Task item:
Would you reproduce exactly, and only, the lines starting at the one with "Image resolution: width=569" and ending at the last line of the data, with both included? Leave the pictures out.

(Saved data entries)

━━━━━━━━━━━━━━━━━━━━

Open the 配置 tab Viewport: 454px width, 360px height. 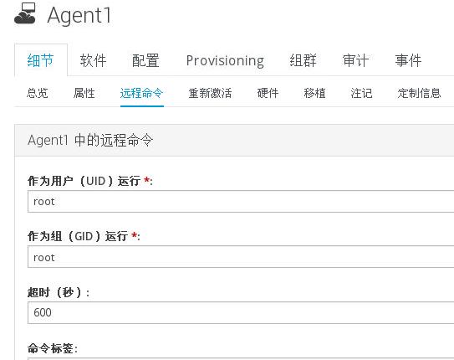(x=145, y=60)
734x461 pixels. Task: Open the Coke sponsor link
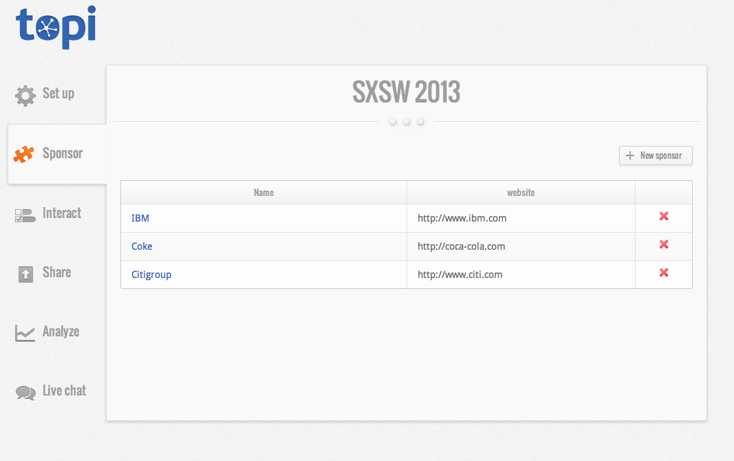142,246
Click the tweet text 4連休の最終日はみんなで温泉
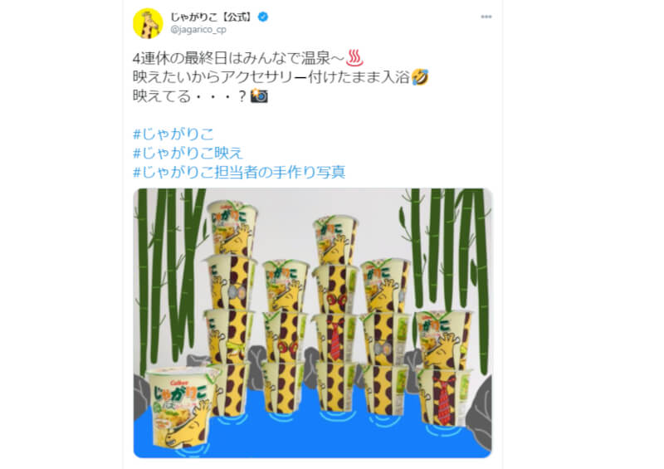This screenshot has width=664, height=469. click(239, 58)
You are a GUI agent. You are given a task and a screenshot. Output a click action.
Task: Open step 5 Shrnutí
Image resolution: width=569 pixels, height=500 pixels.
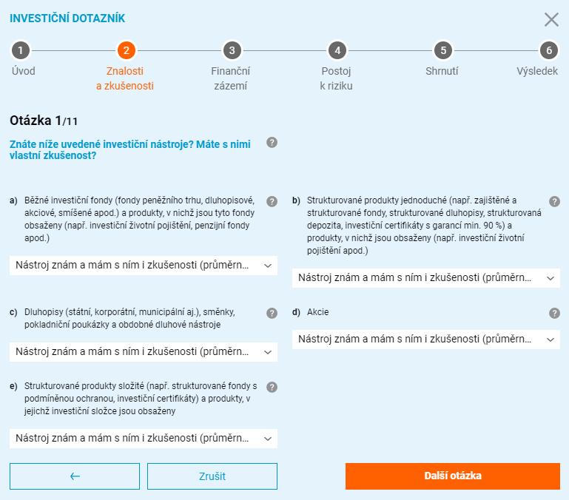coord(443,50)
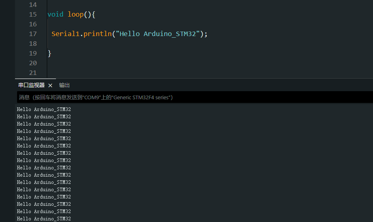373x222 pixels.
Task: Click the first Hello Arduino_STM32 output line
Action: [44, 109]
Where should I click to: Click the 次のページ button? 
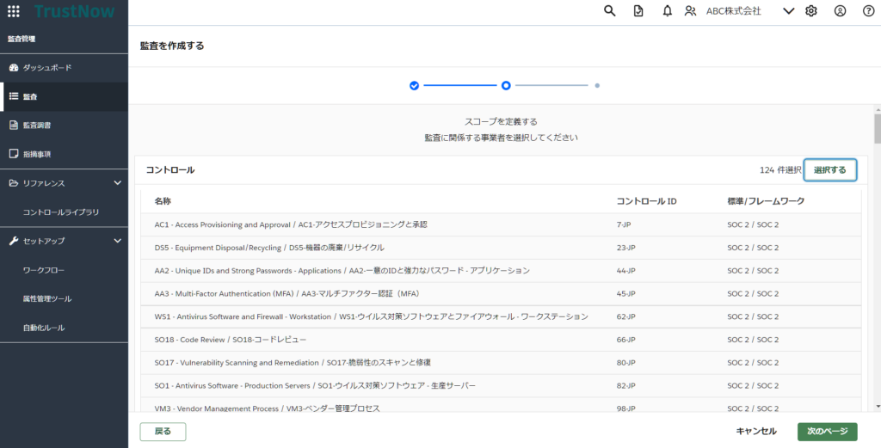[x=827, y=432]
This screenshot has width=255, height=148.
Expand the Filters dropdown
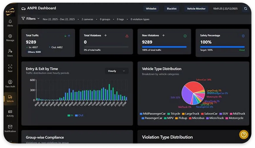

━━━━━━━━━━━━━━━━━━━━

Final answer:
Image resolution: width=569 pixels, height=500 pixels.
coord(443,50)
373x222 pixels.
Task: Click the first Hello Arduino_STM32 output line
Action: [44, 109]
Where should I click to: Click the 次のページ button? 
[x=827, y=432]
This screenshot has width=255, height=148.
Expand the Filters dropdown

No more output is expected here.